Assim que voltei ao jogo, sabia que precisava ser rápido. Só porque Rosália não se importa não significa que eu possa me arrastar. Primeiro, preciso terminar aquela missão de mudança de classe. Lembro que o velho da Casa de Leilões me deu uma missão de mascote mágico e, pelo que parece, o destino é também esse tal de Jardim da Vida! Já que os dois objetivos coincidem, isso economiza um bom tempo.

Segui o método do Avelino para sair da cidade. Para garantir que nenhum jogador atrapalhasse meus planos, escolhi sair bem cedo, quando há menos gente online (os que viraram a noite já foram dormir e os outros ainda não acordaram). Ativei a camuflagem do Manto Fantasma e avancei em direção ao portão. Vários guardas passaram por mim, e mal ousei respirar!

Com muito esforço, alcancei o portão. Havia muitos guardas ali também, mas felizmente nenhum percebeu minha presença! Apressei-me para sair, mas logo notei alguns jogadores olhando na minha direção, talvez estranhando um nome flutuando no ar. Um deles, aparentemente um guerreiro, aproximou-se curioso. Ele veio chegando cada vez mais perto, então sacou sua espada longa e tentou cutucar o ar para ver o que havia ali! Não dava mais para aguentar, se continuasse assim seria descoberto.
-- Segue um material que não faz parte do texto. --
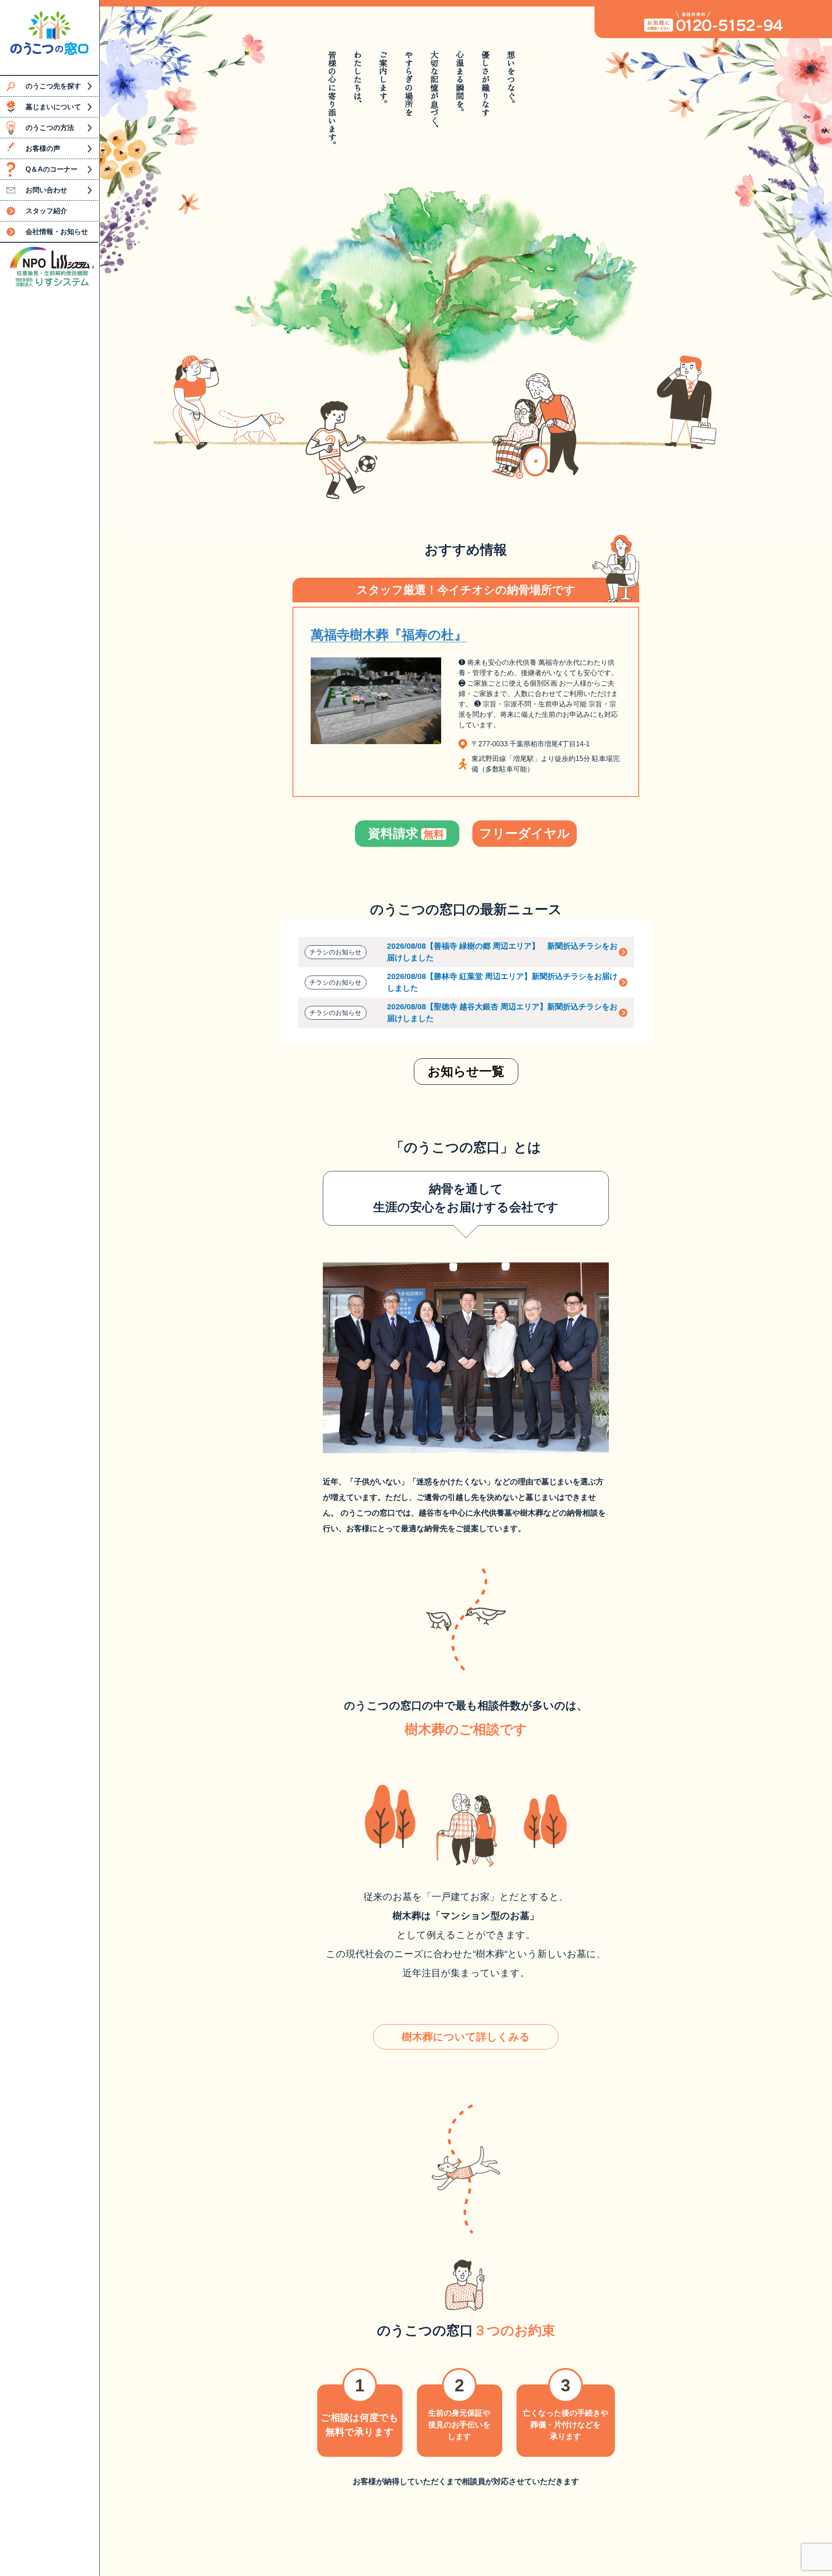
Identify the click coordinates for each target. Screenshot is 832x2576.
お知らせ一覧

Avaliei a distância e achei que já dava para correr. "Sombra Noturna!" invoquei num piscar de olhos e saltei em suas costas, desfiz a camuflagem e chamei os Cavaleiros Fantasmas. Agora era tudo ou nada!

O guerreiro curioso foi lançado longe por um coice da Sombra Noturna! Que ousadia tentar me barrar! Com nossa aparição, os guardas logo nos cercaram. Sem espaço suficiente para ganhar velocidade, não podíamos usar o ataque de investida por enquanto. Quanto mais demorássemos, mais NPCs apareceriam, então o importante era o tempo.
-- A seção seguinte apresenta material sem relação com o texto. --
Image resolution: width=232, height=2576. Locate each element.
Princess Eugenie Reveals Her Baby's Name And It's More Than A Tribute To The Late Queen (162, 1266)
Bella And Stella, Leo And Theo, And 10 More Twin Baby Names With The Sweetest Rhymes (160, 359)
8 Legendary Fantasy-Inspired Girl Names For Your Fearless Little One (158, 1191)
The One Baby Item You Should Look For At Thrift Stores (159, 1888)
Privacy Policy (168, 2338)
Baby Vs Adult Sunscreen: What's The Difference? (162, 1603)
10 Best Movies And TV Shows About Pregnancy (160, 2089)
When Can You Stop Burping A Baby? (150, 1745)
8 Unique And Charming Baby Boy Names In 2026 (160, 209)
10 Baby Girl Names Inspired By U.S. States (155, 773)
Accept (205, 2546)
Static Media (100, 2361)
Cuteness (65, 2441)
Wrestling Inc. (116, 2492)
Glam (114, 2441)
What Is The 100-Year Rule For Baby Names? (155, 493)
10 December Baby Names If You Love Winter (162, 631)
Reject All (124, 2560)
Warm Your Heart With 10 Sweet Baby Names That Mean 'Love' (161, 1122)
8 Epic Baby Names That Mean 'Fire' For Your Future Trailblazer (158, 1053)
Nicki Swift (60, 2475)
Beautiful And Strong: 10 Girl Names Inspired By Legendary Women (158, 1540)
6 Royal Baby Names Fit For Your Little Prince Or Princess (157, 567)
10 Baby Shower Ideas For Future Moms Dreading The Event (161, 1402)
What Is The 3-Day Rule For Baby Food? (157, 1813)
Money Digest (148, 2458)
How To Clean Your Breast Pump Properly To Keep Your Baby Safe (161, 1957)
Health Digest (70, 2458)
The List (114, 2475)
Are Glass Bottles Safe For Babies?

Chamei Sorte, Fênix e os outros para avançar! Dez Cavaleiros Fantasmas lideravam a frente. Os guardas aqui são de nível 800 e os comandantes de nível 850 ainda não tinham chegado, então tínhamos alguma vantagem. Sorte, com um rugido dracônico, lançou-se contra a multidão, atacando aleatoriamente. Afinal, com chifres na cabeça, garras nas patas e espinhos no rabo, ele era um verdadeiro tanque! Embora os ataques não causassem danos fatais, o impacto era nítido, principalmente com o rabo, que varria vários guardas de uma só vez.

Logo, uma multidão de jogadores se aglomerou para assistir, comentando sobre quem seria esse maluco que fez tantos NPCs se mobilizarem! Mal sabiam eles do meu sufoco! O portão estava logo à frente, mas não conseguíamos avançar! Alguns guardas fecharam o portão. Que injustiça! Quando quis entrar, deixaram aberto, agora fecham para me impedir de sair!

Lutei para chegar ao portão e, vendo-o trancado, fiquei desesperado! O portão de Dragolândia é do tipo que desce verticalmente, e agora já estava fechado; abri-lo de novo não seria fácil!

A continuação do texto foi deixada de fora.